Chère vous,
L'inoubliée et l'indomptée,
l'une pourrait-être ma compagne et la seconde ma fille,
mais la première vit en Patagonie avec l'homme de sa vie et vous, Anna, qui venez d'être mère, au a minuscule près, vous portez le même prénom que celui de la mère de mes petits-enfants Martin et Zoé.
Vous faites toutes les deux les actrices.
Dominique avoue : « j'ignorais mon souhait d'être actrice quand Robert Bresson m'a appelée pour être Une femme douce après m'avoir vu dans Vogue. »
Ce que vous, « la trop belle » Anna, au dire de Brian de Palma, confirmez : « c'est le hasard qui vous mène dans ce métier ». Anne-Cécile, ma fille, elle aussi est tombée dans le cinéma par hasard, celui d'une rencontre, et la voilà avec son mari, productrice : Mille et Une Productions, avec comme fleuron le dérangeant Cauchemar de Darwin.
Pour la petite histoire – la grande avec un grand H n'a pas de chair – j'ai dîné, lors d'un festival d'Avoriaz, face à Dominique, alors que vous Anna je n'ai jamais eu le plaisir de vous croiser alors que vous chevauchiez votre scooter et moi, mon vélo.
Comme le cinéma « était une rupture avec sa famille » changer de nom, pour Dominique, était « naturel », alors « Sanda est venu tout de suite.

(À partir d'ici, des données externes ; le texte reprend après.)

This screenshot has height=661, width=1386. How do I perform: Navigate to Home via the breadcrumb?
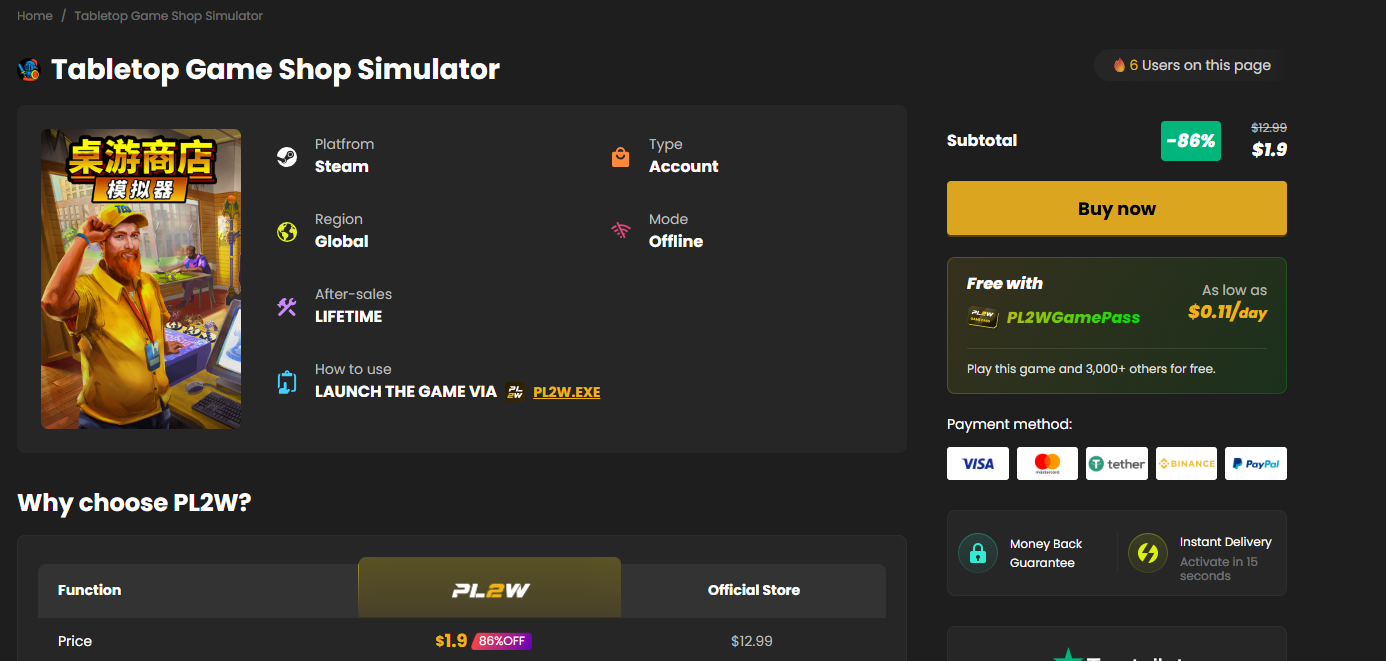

Je voulais être DS, et avoir un nom doux, qui sonne comme une note de musique. »
Le vôtre, Anna, on se prend les pieds dedans facilement, et pourtant vous n'en avez point changé, ce qui ne m'étonne pas de votre part car, en dépit de votre sourire « à faire craquer un blindage de sept pouces » votre tempérament ne vous incline guère aux concessions, alors va pour Mouglalis et ceux qui ça dérange n'auront qu'à prendre des cours de diction au Conservatoire.
Très vite, l'une comme l'autre, la notoriété vous est tombée dessus très vite ; pour Dominique ce succès lui était « quasiment insupportable » alors que vous, « l'éperdue de beauté brute », acceptez de devenir l'égérie de Chanel et de vous faire couvrir de fleurs par l'envahissant Lagerfeld.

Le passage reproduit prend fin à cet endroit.